According to a union leader, a Southwest Airlines flight attendant had two of her teeth knocked out by an unruly passenger over the weekend.
In a letter to the airline’s CEO, Lyn Montgomery, the president of TWU Local 556, said that the flight attendant was “seriously assaulted, resulting in injuries to the face and the loss of two teeth.”
According to a Southwest official, the frightening incident occurred on Sunday morning after an aircraft from Sacramento landed in San Diego.
According to the spokesman, Chris Mainz, a female passenger “repeatedly disobeyed standard inflight instructions and became verbally and physically abusive upon landing.”
When the jet arrived in San Diego, police were summoned, and the passenger was apprehended, according to Mainz.
A woman dressed in leopard-print leggings and a sweater was escorted off the plane by police officers from the San Diego Port Authority, according to a video posted on Facebook.
The woman apparently became furious when the flight attendant urged her to keep her seatbelt secured while the plane was still moving, according to Susan Marie Stidham, who posted the video.
“What I saw was the front flight attendant suddenly start screaming ‘No, No, No!’ Stidham wrote, “‘Stop!’ and running toward the back.” “The woman in the back of the plane was punching the flight attendant in the head.”
“We were all told to stay in our seats while they brought in police to remove the unruly passenger while the flight attendant was staggering back with a bloody face.”
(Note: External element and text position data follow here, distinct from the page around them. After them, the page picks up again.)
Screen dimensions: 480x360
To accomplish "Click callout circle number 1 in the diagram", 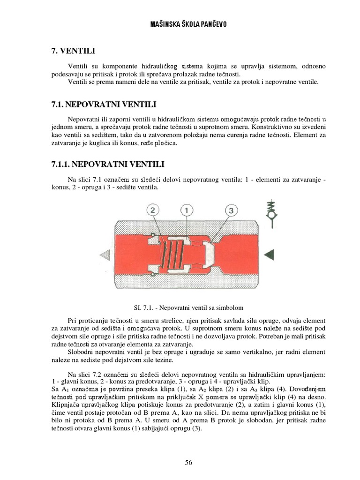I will (186, 211).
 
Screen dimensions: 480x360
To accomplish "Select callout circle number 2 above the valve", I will (154, 211).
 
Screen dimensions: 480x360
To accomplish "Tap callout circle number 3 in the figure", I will (230, 211).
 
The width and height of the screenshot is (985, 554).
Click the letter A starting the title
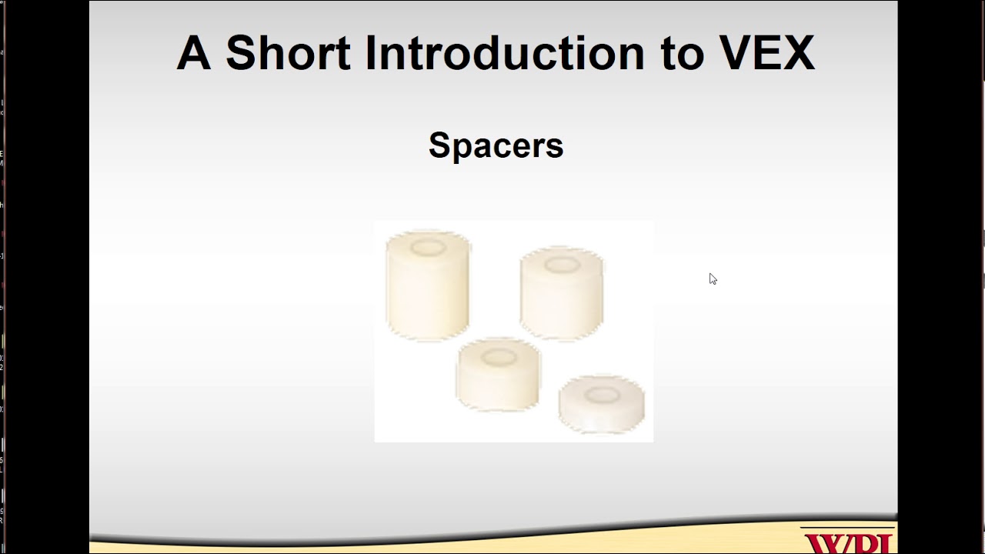click(x=193, y=53)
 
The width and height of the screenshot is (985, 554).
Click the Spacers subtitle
click(x=496, y=145)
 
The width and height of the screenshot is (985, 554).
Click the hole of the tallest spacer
click(x=428, y=247)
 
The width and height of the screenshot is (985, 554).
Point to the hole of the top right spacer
click(x=562, y=265)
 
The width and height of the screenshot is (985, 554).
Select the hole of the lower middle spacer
click(x=499, y=357)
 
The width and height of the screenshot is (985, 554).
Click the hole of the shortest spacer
click(x=602, y=395)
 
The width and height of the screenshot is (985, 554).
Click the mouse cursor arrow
click(x=712, y=278)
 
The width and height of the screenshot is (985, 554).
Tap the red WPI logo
click(x=847, y=542)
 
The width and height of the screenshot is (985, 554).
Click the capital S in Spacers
click(x=439, y=145)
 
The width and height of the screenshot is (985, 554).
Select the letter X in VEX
click(x=798, y=53)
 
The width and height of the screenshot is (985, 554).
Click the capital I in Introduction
click(x=370, y=53)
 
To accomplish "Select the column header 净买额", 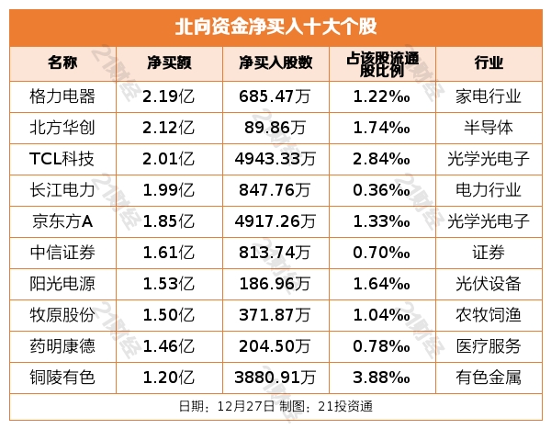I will pyautogui.click(x=168, y=63).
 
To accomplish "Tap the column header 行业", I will pyautogui.click(x=489, y=63).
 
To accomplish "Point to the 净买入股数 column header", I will pyautogui.click(x=276, y=63).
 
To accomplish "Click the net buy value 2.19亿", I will pyautogui.click(x=168, y=96).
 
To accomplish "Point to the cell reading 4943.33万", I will pyautogui.click(x=276, y=158).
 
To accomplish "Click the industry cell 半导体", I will pyautogui.click(x=489, y=127).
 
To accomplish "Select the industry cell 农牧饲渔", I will pyautogui.click(x=489, y=314).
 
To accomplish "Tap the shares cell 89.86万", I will pyautogui.click(x=276, y=127).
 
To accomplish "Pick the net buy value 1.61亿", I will pyautogui.click(x=168, y=252).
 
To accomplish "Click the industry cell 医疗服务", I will pyautogui.click(x=489, y=345).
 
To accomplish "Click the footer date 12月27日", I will pyautogui.click(x=242, y=406).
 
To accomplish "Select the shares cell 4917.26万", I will pyautogui.click(x=276, y=220).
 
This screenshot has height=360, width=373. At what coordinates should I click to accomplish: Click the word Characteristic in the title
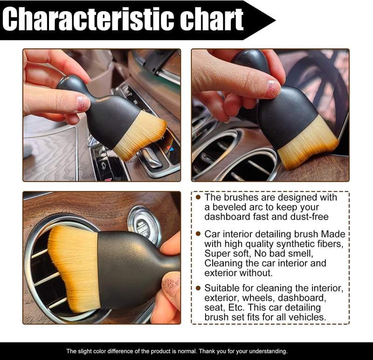pos(84,20)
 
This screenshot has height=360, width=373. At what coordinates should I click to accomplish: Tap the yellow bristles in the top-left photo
pos(140,136)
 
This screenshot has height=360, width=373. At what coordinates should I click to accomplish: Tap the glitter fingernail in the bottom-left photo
pos(171,285)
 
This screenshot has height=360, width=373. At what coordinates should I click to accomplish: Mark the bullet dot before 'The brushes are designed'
pos(198,197)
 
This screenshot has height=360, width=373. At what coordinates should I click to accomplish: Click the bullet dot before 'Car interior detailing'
pos(198,234)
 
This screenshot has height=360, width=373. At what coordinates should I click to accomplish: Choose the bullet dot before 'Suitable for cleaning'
pos(198,288)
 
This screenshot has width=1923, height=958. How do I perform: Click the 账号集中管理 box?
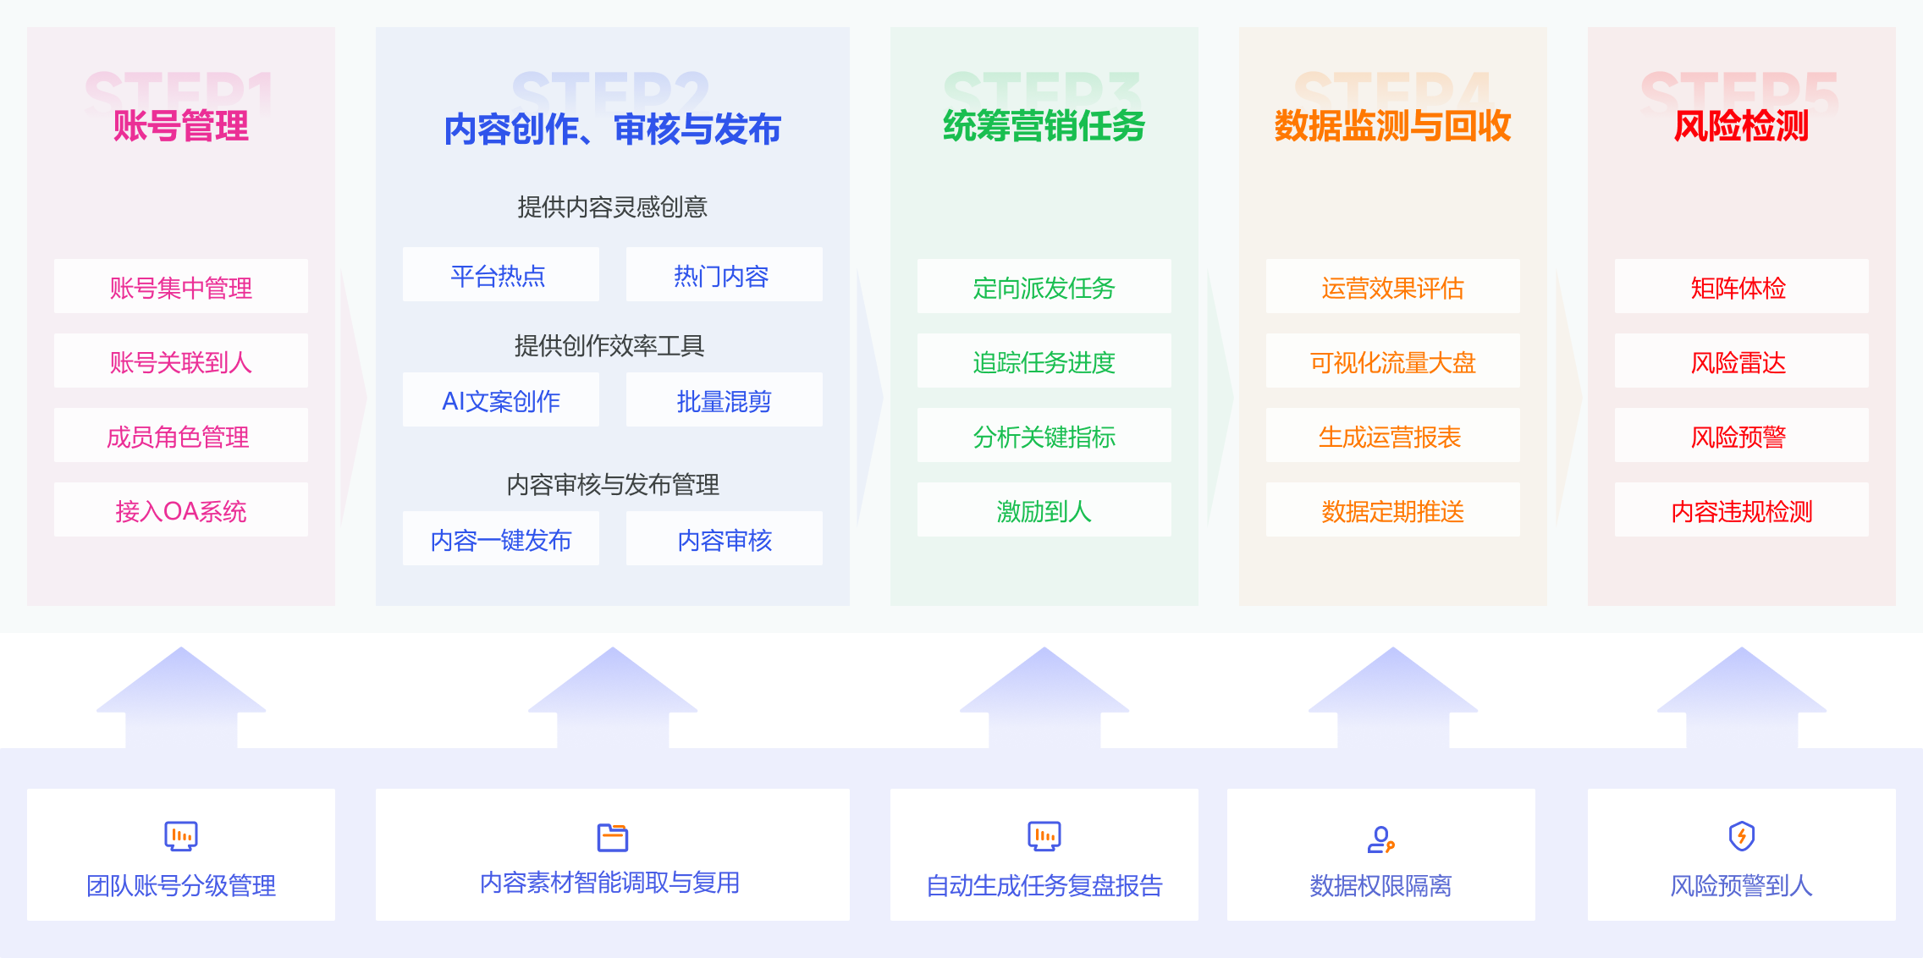180,287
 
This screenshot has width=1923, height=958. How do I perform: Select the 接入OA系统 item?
180,510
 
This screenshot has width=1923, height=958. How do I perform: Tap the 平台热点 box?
500,275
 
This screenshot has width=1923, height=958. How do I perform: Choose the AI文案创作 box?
500,400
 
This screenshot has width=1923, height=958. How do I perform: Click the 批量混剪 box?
724,400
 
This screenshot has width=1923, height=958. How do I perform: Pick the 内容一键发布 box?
500,539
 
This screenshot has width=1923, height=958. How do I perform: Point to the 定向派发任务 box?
1044,287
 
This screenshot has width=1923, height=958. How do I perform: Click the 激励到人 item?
1044,510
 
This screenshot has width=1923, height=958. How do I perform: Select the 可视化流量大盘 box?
1392,361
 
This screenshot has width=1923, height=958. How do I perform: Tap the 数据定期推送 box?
1392,510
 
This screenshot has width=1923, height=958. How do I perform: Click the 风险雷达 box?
1741,361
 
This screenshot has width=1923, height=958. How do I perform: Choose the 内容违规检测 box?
1741,510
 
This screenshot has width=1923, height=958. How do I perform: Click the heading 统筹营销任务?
1044,126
Vyvianna Quinonez, 28, was recognized as the passenger by San Diego Harbor Police on Tuesday, and she was charged with battery inflicting serious bodily injury, a crime, according to local media.
The flight attendant, who has not been identified, was taken to a hospital for treatment before being released. Southwest says it sent a buddy to be with her in San Diego.
Montgomery emphasized in a letter to CEO Gary Kelly on Sunday that this was only one of the hundreds of recent events involving rowdy passengers.
The union chief said, “The unprecedented number of incidents has reached an intolerable level, with passenger non-compliance events also becoming more aggressive in nature.”
Between April 8 and May 15, she added, there were 477 “passenger misconduct incidents” on Southwest airlines.
Montgomery requested Kelly to persuade federal officials to increase the number of federal air marshals on flights and to prohibit passengers who break the rules rather than rebooking them.
“Let us join forces to improve personal safety and security across the industry and restore some stability to our working lives,” she wrote.